===== Given records

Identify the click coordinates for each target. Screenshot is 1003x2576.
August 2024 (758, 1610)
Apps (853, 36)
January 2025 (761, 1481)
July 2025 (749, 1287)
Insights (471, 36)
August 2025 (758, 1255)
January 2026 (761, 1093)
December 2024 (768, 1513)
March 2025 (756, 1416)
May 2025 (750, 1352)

==========
===== Given records

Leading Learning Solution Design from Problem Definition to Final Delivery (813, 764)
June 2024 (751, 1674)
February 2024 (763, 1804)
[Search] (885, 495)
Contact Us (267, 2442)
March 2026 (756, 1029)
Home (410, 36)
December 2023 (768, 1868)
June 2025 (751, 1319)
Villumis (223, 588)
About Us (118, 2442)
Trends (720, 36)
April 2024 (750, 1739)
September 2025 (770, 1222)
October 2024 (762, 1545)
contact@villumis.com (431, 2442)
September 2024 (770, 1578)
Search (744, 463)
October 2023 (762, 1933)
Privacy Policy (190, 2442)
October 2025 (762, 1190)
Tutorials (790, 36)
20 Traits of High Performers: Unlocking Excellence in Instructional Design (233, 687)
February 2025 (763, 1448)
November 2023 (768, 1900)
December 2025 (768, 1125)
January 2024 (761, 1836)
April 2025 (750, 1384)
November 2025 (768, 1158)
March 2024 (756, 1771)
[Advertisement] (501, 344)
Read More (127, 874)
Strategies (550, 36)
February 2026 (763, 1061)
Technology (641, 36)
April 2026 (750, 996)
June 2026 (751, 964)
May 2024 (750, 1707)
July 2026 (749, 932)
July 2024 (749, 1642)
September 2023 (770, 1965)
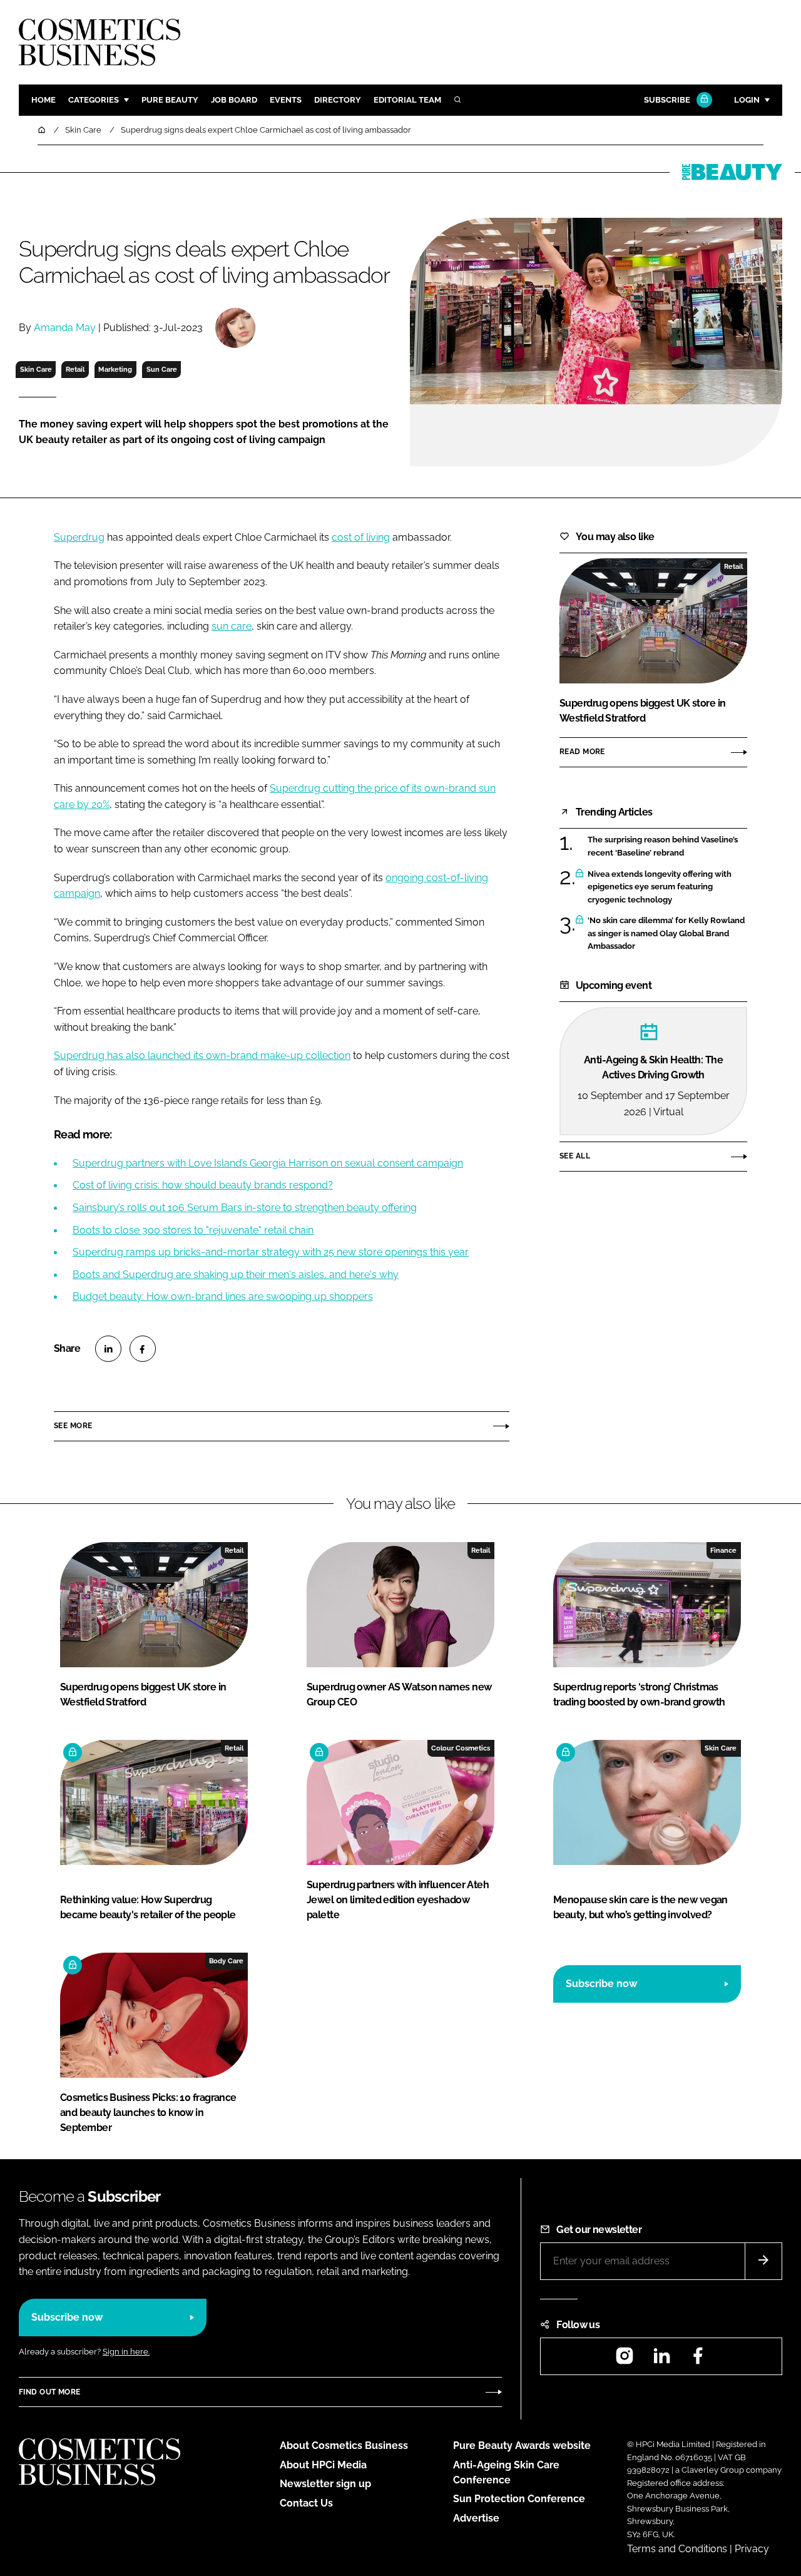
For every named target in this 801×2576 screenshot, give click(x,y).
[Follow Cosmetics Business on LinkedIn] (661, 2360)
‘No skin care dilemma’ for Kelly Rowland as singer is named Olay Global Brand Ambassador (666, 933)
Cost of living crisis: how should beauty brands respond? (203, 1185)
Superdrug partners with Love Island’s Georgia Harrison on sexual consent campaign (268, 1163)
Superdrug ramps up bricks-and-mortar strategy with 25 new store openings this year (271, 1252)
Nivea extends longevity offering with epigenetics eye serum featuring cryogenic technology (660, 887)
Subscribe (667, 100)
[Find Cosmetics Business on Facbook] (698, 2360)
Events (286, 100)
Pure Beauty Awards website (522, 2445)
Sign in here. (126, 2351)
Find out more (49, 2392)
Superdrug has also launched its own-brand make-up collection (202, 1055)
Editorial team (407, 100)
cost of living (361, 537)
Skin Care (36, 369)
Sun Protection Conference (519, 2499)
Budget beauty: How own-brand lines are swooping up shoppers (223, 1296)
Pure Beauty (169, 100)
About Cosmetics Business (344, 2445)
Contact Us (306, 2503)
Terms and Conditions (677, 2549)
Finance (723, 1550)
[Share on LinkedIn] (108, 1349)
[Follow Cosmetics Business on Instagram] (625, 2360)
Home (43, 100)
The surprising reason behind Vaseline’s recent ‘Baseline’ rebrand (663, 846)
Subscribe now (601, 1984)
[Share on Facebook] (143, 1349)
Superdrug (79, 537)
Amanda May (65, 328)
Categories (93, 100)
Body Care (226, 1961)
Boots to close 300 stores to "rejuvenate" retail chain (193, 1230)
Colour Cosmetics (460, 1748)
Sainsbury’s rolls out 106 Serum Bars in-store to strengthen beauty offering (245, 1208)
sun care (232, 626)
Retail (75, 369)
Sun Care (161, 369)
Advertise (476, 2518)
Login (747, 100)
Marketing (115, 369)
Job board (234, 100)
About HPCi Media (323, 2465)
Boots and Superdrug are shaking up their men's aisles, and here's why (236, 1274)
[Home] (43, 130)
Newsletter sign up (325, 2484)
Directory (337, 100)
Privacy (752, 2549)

==========

» **Work task**
Collect every line with the string "Share" from the records, and copy each.

» **Task result**
[Share on LinkedIn] (108, 1349)
[Share on Facebook] (143, 1349)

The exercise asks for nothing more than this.